The mission was simple.
Go into Cameroon and Egypt — immense powerhouses at that time in African soccer — and gather as much information as possible on the opponents and report back to Fabisch.

The man tasked with that responsibility was none other than Benedict Moyo, who at that time was coaching Ziscosteel FC in Kwekwe.

The German national — still immortalised today for putting together the “Dream Team” that had wonder boy Peter Ndlovu, the legendary Bruce Grobbelaar, the late Benjamin Konjera, Henry McKop, Madinda Ndlovu, Ephraim Chawanda, Mercedes Sibanda, and the late Francis Shonhai among other football greats — believed spying on opponents was as vital as air is  important to all living things.

“I still have no idea why Fabisch selected me to go into countries such as Cameroon and Egypt, watch them play and report back to him because I was a rookie coach at Ziscosteel FC at that time.

“Nevertheless I enjoyed that role and executed it to the best of my abilities and reported back to Fabisch after every mission and he used that information to put together a game plan that he would use against those teams when they played the Dream Team.

“He was a visionary coach who loved the game, was down to earth and taught local coaches all there was to know about the game,” Moyo told B-Metro Sport.

After one of Moyo’s spying missions in Africa, Fabisch had a request for his protégé.

He asked the Ziscosteel FC coach to assemble his team and play a practice match against the Dream Team.

“I had reported back to him that his next opponents in Africa played a very defensive game and he told me to assemble Ziscosteel to play against the Warriors in a practice match in Harare. He wanted Ziscosteel to play a similar defensive match that I had watched in Africa so he could prepare the Warriors for their next assignment. That’s just how good Fabisch was,” said Moyo — who later in his coaching career took charge of the Mighty Warriors among other coaching stints.
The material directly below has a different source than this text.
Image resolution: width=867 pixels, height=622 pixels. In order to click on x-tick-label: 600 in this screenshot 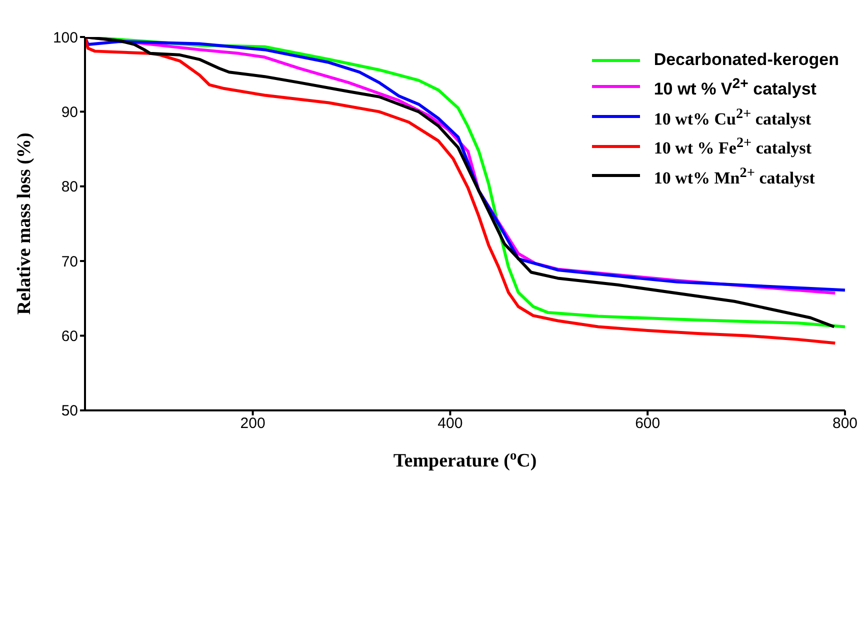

Fabisch was also a stickler for fairness and would once in a while clash with the Zifa leadership for fair remuneration for the players and the local coaching staff.

“He fought for his assistants and players to get better salaries and allowances. It’s also amazing how he was willing to learn so much about Zimbabwean football from the grassroots to an extent that he was willing to put his career on the line for throwing young players such as Peter in the deep end and engaging coaches like myself as part of his backroom staff,” he added.

Fabisch died in Germany on 12 July 2008 after a battle with cancer.

“We kept in touch by telephone way after he left Zimbabwe and at one stage he wanted me to join him in Kenya where he was the national team coach but I could not take up the offer because of my job in the engineering department at Ziscosteel.

“I will always miss him,” Moyo said.